<<<<
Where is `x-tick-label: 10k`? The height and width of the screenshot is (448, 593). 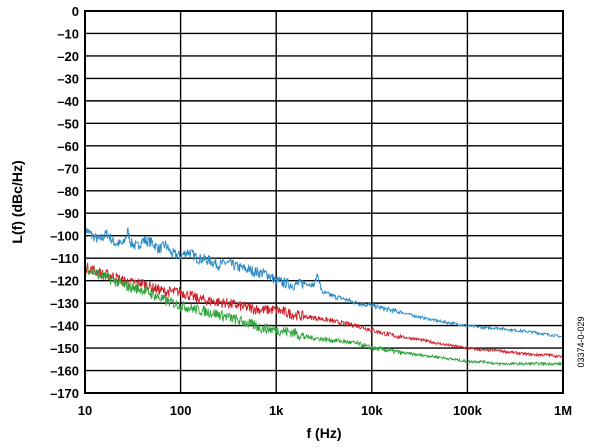 x-tick-label: 10k is located at coordinates (372, 410).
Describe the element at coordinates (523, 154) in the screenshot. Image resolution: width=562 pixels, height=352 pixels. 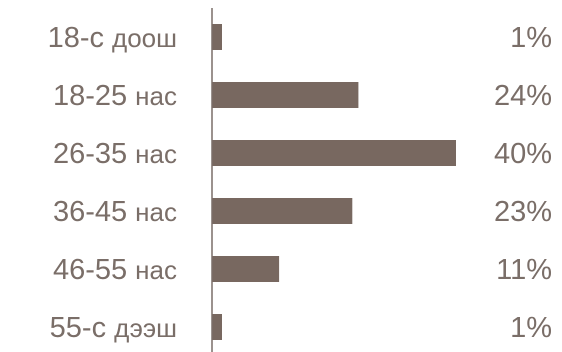
I see `value-label: 40%` at that location.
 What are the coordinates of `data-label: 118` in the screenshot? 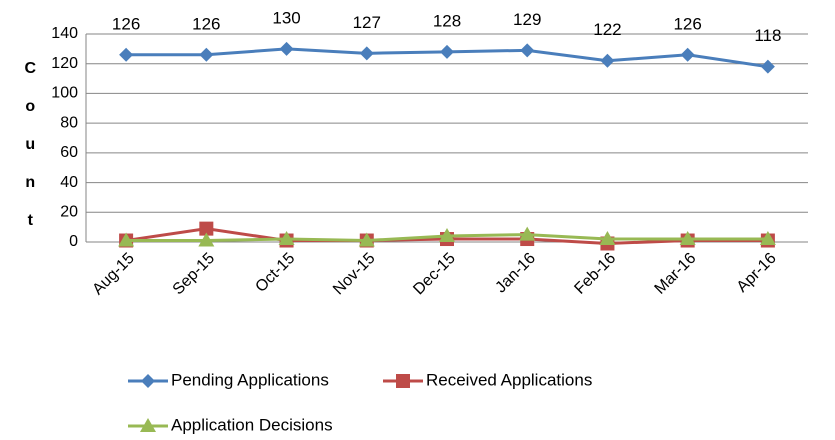 It's located at (768, 36).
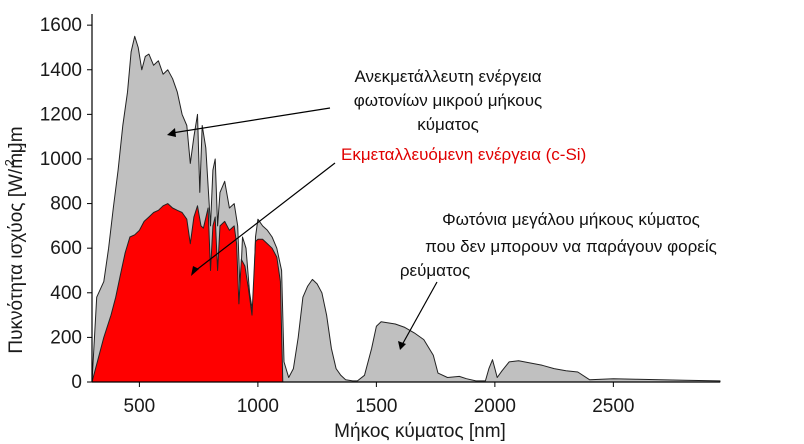  What do you see at coordinates (10, 162) in the screenshot?
I see `y-axis-label-exponent: 2` at bounding box center [10, 162].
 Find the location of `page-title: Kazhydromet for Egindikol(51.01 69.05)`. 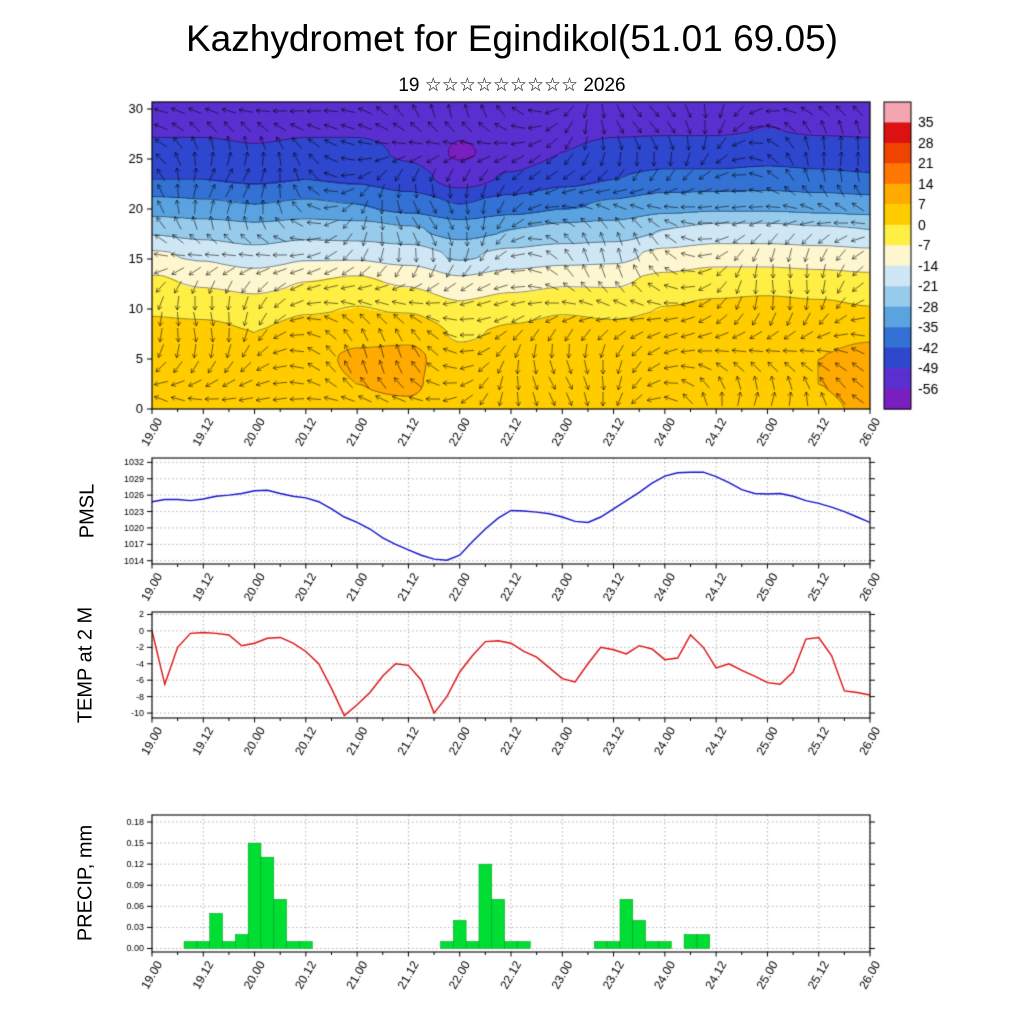

page-title: Kazhydromet for Egindikol(51.01 69.05) is located at coordinates (512, 38).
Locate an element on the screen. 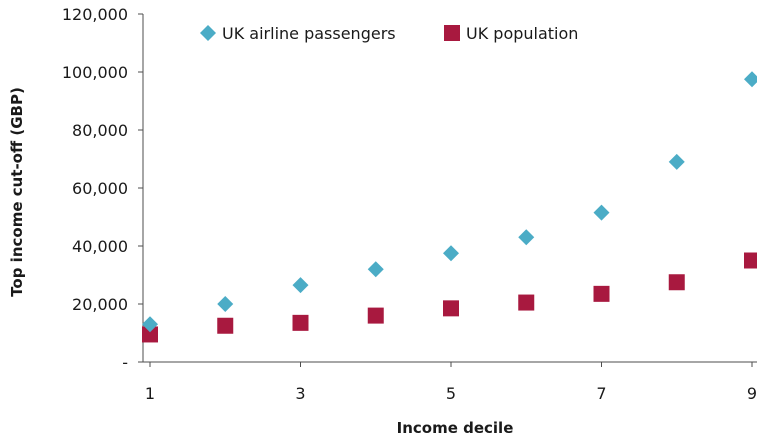 This screenshot has width=757, height=440. x-tick-label: 1 is located at coordinates (150, 394).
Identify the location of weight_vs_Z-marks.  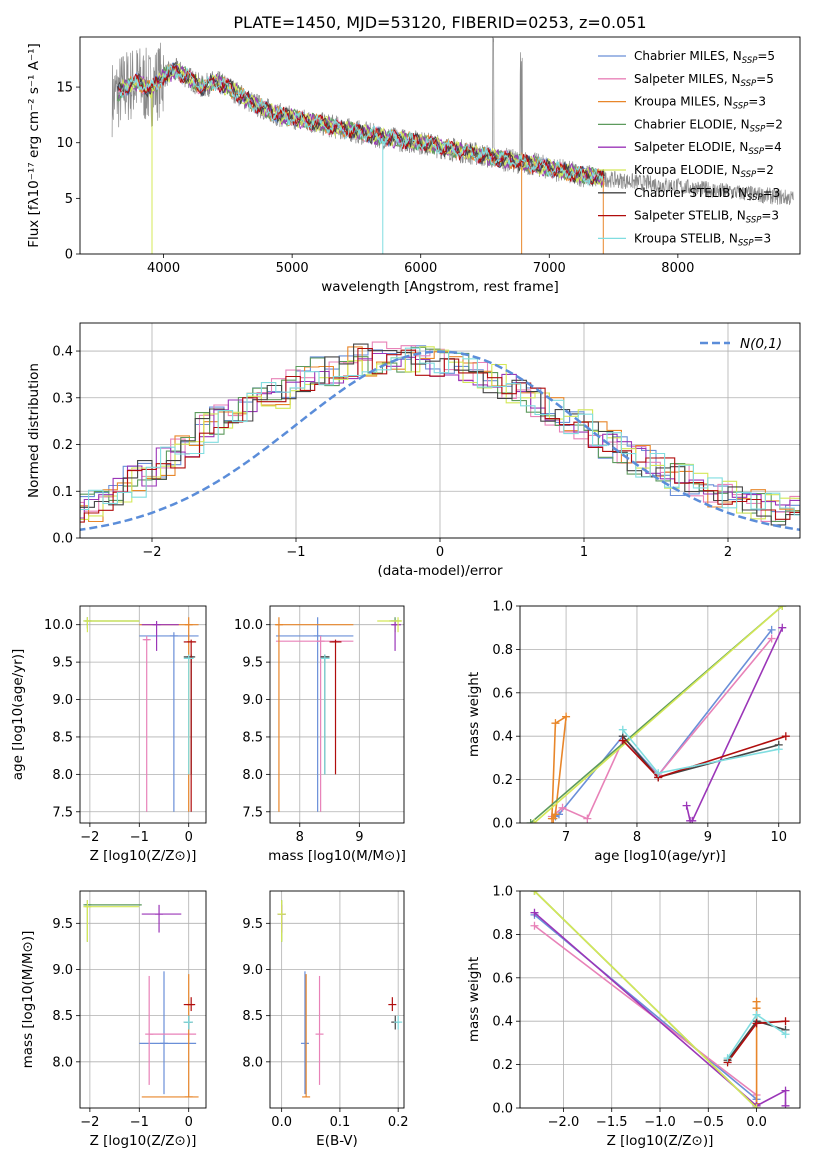
(660, 1000).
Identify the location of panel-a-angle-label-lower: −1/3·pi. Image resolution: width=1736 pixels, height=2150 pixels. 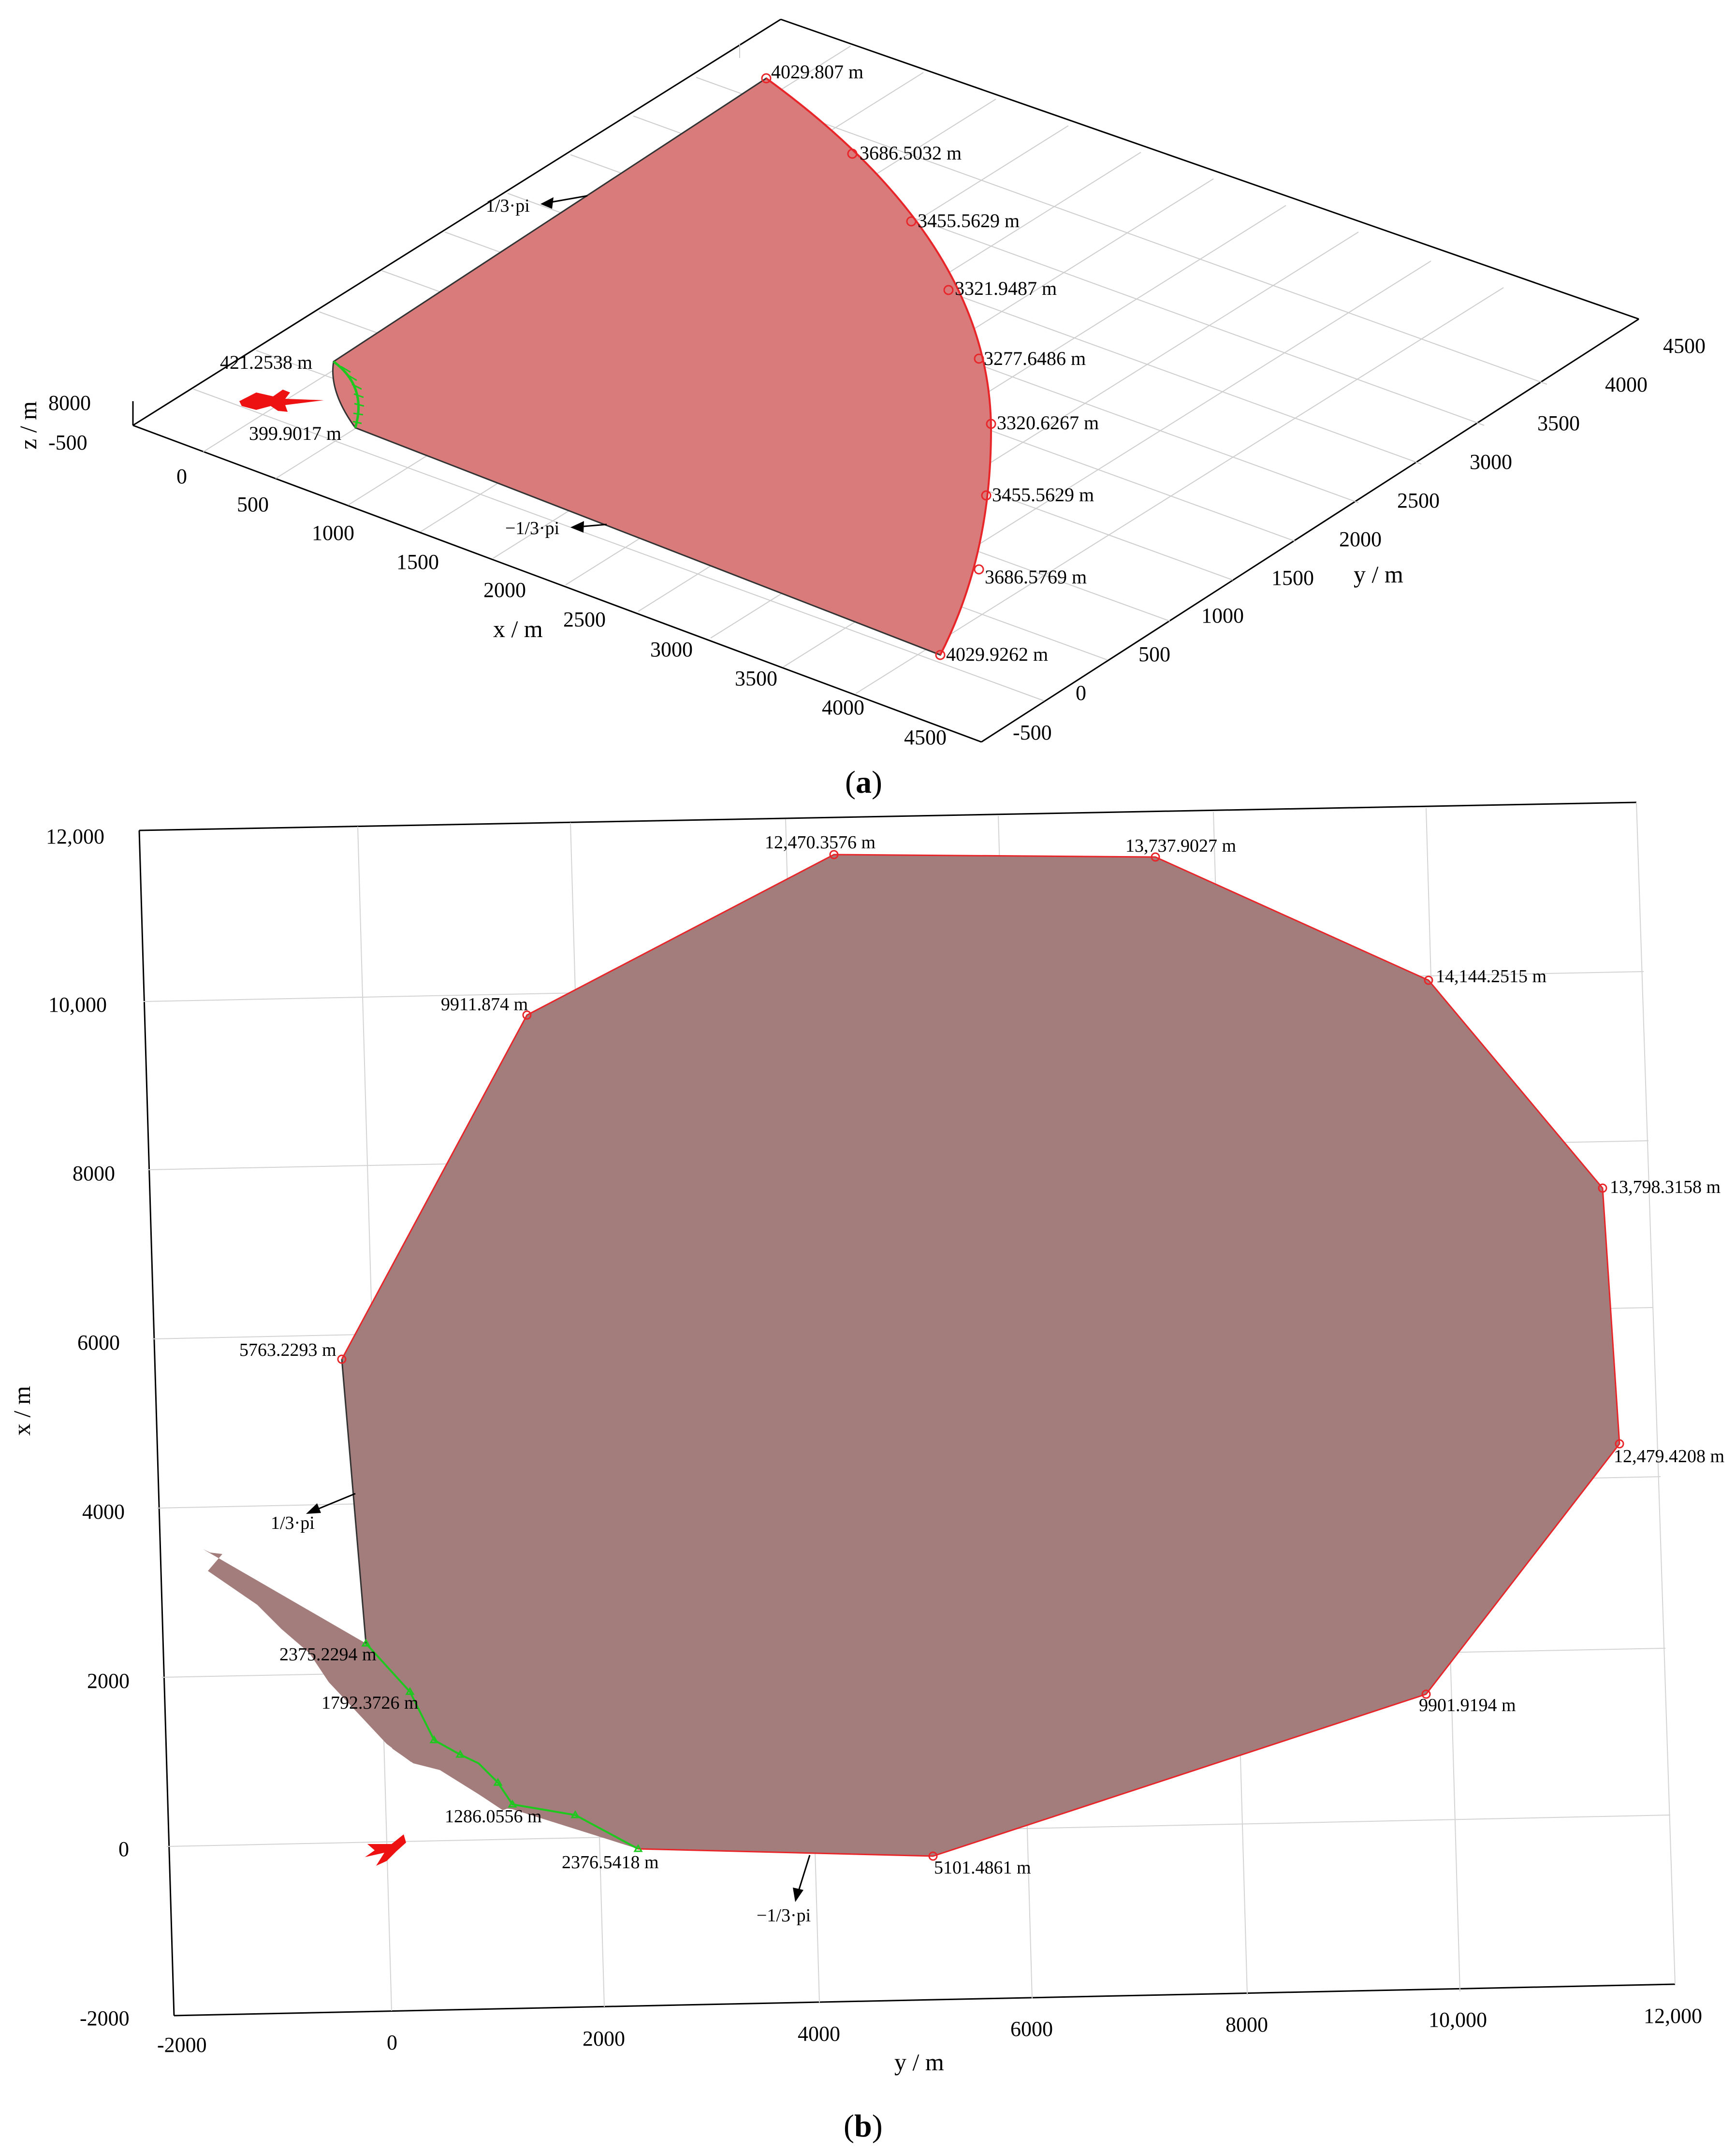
>>>>
Please reproduce the rows verbatim, starting with the line that contains "Identify the location of weight_vs_Z-marks." and going on through the end of the rows, with both ends included. Leave the pictures out of your answer.

Identify the location of weight_vs_Z-marks.  
(660, 1000).
Identify the location of panel-a-angle-label-lower: −1/3·pi. Image resolution: width=1736 pixels, height=2150 pixels. 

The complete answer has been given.